■ **Goal of the exercise**
Although the records contain pictures, only their text should be repeated, exactly as it stands.

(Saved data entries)
□ □ □ □ □

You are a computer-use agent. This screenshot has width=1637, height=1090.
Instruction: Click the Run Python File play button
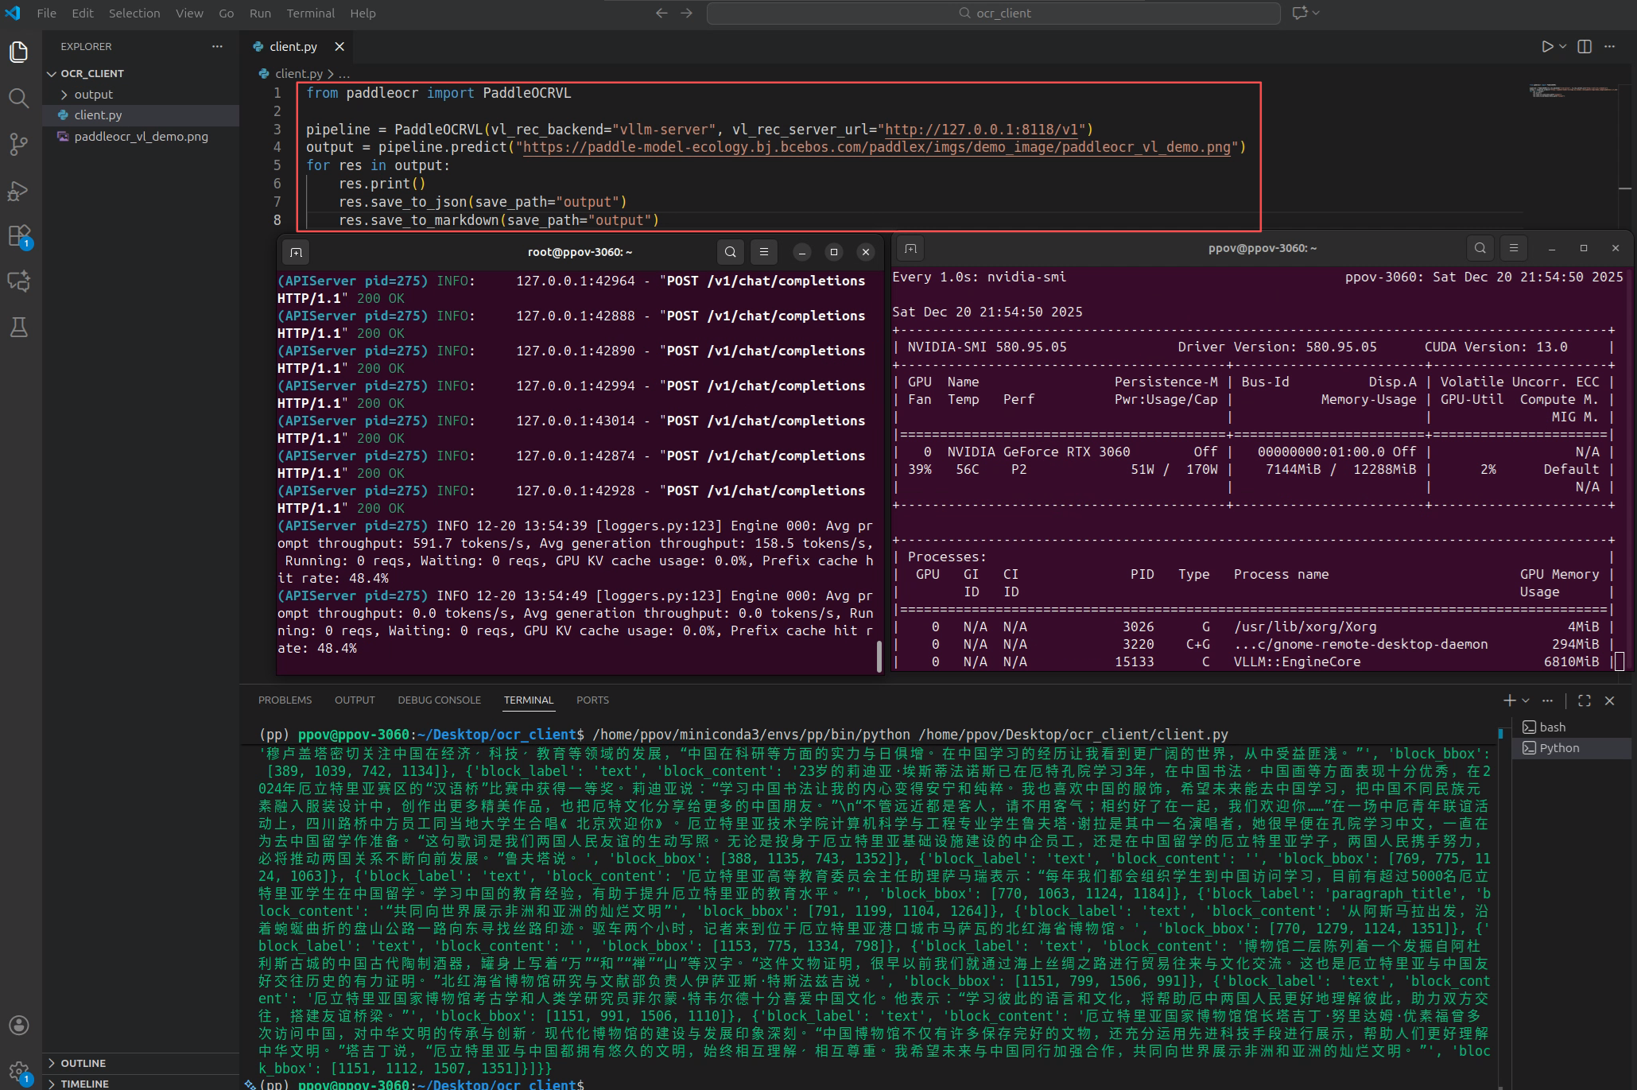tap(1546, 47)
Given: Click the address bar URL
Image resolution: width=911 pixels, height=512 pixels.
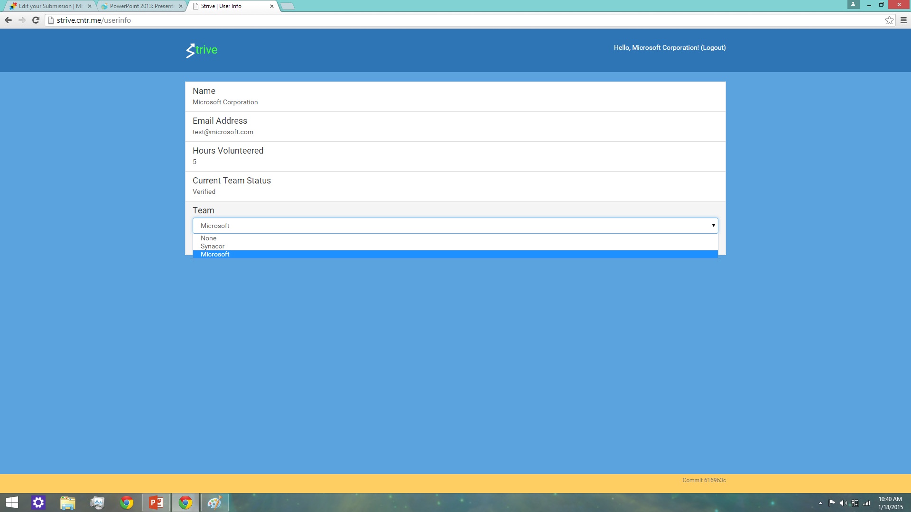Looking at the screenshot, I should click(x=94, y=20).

□ □ □ □ □

■ **Answer space**
You are a computer-use agent. This screenshot has width=1637, height=1090.
Instruction: Click the Run Python File play button
tap(1546, 47)
Given: Click the address bar URL
Image resolution: width=911 pixels, height=512 pixels.
Looking at the screenshot, I should click(x=94, y=20).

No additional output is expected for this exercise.